Clients who hold high-ranking government position
Another major change introduced with the new AMAML and provided under the 4th AMLD relates to the extension of the scope of the categories of clients who hold high-ranking government position (as well as their related parties), for whom the obliged entities are required to apply extended measures for prevention of money-laundering and/or financing of terrorism. The new Act collectively defines these categories of important clients as ‘Politically Exposed Persons”, fully transposing the respective definition under the 4th AMLD.

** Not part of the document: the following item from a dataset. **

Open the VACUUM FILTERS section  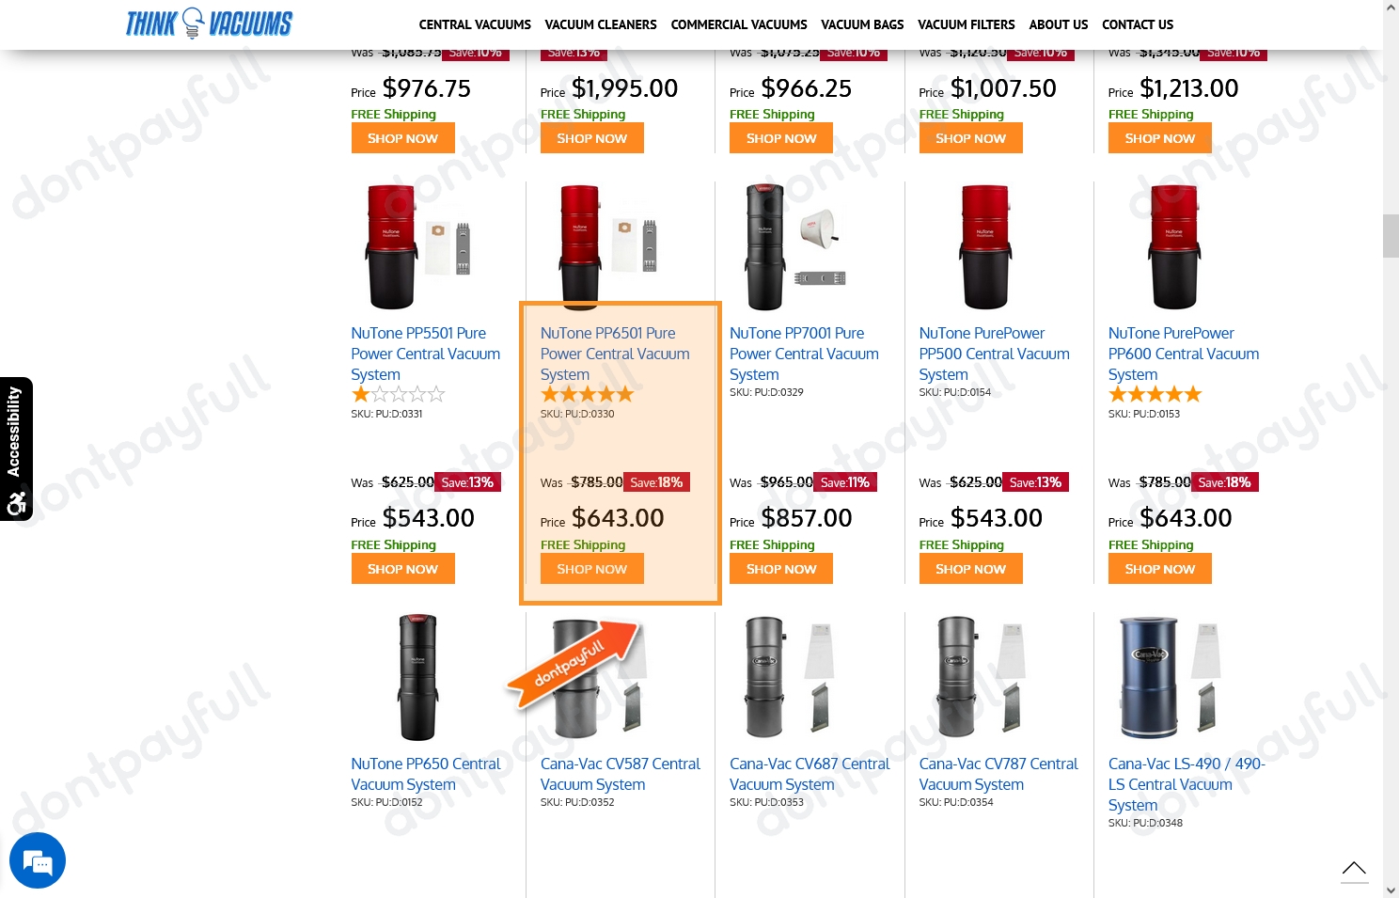click(x=966, y=24)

Measures for prevention of money-laundering
Pursuant to the new Act a customer due diligence should be carried prior to establishing business relationships with a client and/or execution of transactions exceeding certain value (even in some cases of occasional transactions/operations), but in any case, of suspicion for money-laundering and/or criminal origin of the funds. The specific due diligence measures include, among others, customer identification (including identification of the beneficial owner), collection of information about the purpose and the substance of the business relationship, identification of the funds’ origin, etc. In case an obliged entity is not able to carry proper customer due diligence, it should refuse to perform the respective activity, and respectively should terminate the established business relationship. An enhanced customer due diligence should be carried in any of the specific cases enlisted under the new AMAML, as well as in any case involving clients, products or services qualified as “high-risk” as per the risk assessment which is relevant for the specific client. The new Act enlists high-risk cases requiring enhanced customer due diligence, such as: business relationships (including occasional transactions/operations) involving politically exposed persons or their relatives, or involving entities established in non-EEA high-risk countries, or in case there is a risk that the identity of the client stays anonymous, etc. On the other hand, the new AMAML provides that in certain low-risk cases the obliged entities may carry a simplified customer due diligence, subject to satisfaction of a number of specific criteria established under the new Act only with the prior approval of a chief officer of the respective obliged entity, and subject to prior notification of the Financial Intelligence Directorate with SANS.
Other novelties
By way of full transposition of the 4th AMLD, the Act introduces the requirement for EU payment service providers and electronic money issuers established on Bulgarian territory in forms other than a branch and whose head office is situated in another EU state to appoint a central contact point in Bulgaria; Certain changes are provided with respect to the obligations for reporting of information before the State Agency for National Security (SANS). For instance, under the new Act the Central Depository is obliged to provide to SANS information on the issuance and disposal of financial instruments.In any case an obliged entity suspects and/or becomes aware of money laundering or of funds with criminal origin, it should report the case before SANS and should put the operation/transaction on hold. There is an exception from the above obligations for entities who provide legal services by way of occupation for certain cases where the above actions would be in conflict with the statutory obligation of these entities to act in the best interest of their clients.
What’s next?
The new Rules for Application of the AMAML should be adopted within 5 months as of the entry into force of the new Act. It is expected that they will provide detailed regulation on the matters set under the Act, such as specific measures to be applied by the obliged entities within the enhanced or simplified customer due diligence, rules for the risk assessment of clients’ profile, etc.